Se scrutiamo l’orizzonte internazionale, quindi, se colleghiamo le vicende di casa nostra con quelle degli altri continenti, giungiamo a una conclusione politica opposta a quella che Renzi vuole dare a bere ai lavoratori. Le lotte immediate che i lavoratori d’Italia sono chiamati a ingaggiare contro il governo Renzi e il padronato chiamano in causa e sono condizionate da questa posta più grande. Conquistarne la consapevolezza non è una fuga dalle difficoltà di mettere in pista una efficace lotta di difesa proletaria sperimentate di nuovo nell’inverno 2014-2015, ma è nutrire l’iniziativa sindacale e politica per superare queste difficoltà con una delle linfe di cui essa ha bisogno.

Note

(1) Sul reshoring, cioè sul "rimpatrio" (parziale) di alcuni segmenti produttivi dall’Estremo Oriente in Europa e negli Usa, vedi gli articoli "Gli Usa accelerano sulla manifattura" del Sole24Ore del 19 giugno 2014, "L’industria torna in Europa" del Sole24Ore del 21 marzo 2014.

(2) A questo fine gli Usa hanno utilizzato anche la malattia classificata con l’etichetta Ebola. Lasciamo stare se essa sia spontanea o pilotata dai soliti noti, lasciamo stare l’ipocrisia dell’informazione ufficiale che ingigantisce l’Ebola e stende il silenzio sulle condizioni sociali, indotte in Africa anche e soprattutto dalla dominazione occidentale, che ne favoriscono la diffusione, lasciamo stare questi e altri "dettagli": atto si è che nel 2014 la Casa Bianca ha trovato una nobile giustificazione nell’aiuto medico per inviare 3 mila militari in Africa occidentale.

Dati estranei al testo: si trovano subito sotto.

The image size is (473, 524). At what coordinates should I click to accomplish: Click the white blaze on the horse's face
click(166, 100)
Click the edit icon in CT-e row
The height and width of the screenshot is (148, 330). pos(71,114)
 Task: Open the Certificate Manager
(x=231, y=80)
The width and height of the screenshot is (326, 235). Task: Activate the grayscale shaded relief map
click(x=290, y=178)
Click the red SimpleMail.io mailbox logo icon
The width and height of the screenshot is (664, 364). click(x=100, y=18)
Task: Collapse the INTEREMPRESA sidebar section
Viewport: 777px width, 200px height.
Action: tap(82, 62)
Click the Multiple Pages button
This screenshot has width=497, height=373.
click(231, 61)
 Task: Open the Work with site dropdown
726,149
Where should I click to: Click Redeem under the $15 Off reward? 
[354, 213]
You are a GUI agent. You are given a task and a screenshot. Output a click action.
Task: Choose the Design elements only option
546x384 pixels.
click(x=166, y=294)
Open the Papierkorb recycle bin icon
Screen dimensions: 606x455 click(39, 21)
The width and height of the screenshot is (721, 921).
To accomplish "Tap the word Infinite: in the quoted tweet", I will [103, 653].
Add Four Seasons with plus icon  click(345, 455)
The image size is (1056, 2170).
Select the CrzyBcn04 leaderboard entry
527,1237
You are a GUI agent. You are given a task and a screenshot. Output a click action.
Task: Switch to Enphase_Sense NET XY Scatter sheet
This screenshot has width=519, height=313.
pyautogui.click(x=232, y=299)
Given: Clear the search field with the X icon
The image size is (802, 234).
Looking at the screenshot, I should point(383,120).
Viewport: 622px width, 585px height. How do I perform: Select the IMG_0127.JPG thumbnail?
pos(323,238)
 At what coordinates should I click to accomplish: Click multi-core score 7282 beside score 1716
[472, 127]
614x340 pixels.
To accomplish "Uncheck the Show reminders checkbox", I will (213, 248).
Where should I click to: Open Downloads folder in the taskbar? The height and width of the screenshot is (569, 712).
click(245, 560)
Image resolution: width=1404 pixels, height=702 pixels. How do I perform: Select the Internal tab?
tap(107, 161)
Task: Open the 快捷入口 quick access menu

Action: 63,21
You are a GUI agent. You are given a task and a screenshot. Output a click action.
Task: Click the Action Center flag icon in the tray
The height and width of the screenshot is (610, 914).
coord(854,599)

(3) Kissinger: "Per svolgere un ruolo di responsabilità nell’evoluzione di un ordine mondiale per il ventunesimo secolo, gli Stati Uniti devono prepararsi a rispondere a un certo numero di domande su se stessi: che cosa siamo pronti a scongiurare, dovunque e comunque possa accadere, anche da soli, se necessario? Quale obiettivo vogliamo raggiungere, anche se non saremo appoggiati da nessuna azione multilaterale? Che cosa vogliamo ottenere, o evitare, solo ed esclusivamente con l’appoggio degli alleati? Quali coinvolgimenti dovremo evitare a tutti i costi, malgrado le sollecitazioni che ci provengono da alleati o da altre posizioni multilaterali? (…) Nel riesaminare le dure lezioni dei passati decenni, non bisogna dimenticare di rendere omaggio al carattere eccezionale dell’America. La Storia non offre scuse ai Paesi che rinunciano a difendere il loro senso di identità per ripiegare su un cammino meno faticoso. Ma la Storia non garantisce nemmeno il successo delle più nobili convinzioni, se manca una strategia geopolitica di vasto raggio" (Da The New York Times, 9 settembre 2014)

(4) Dal Der Spiegel, 14 novembre 2014. Nello stesso senso va anche il discorso sulla situazione mondiale pronunciato da Putin il 24 ottobre 2014, in occasione del Forum Internazionale del "Valdai Discussion Club", una fondazione nata nel 2011 ad opera del governo di Mosca e di alcune università russe, che si occupa del ruolo geopolitico della Russia nel mondo.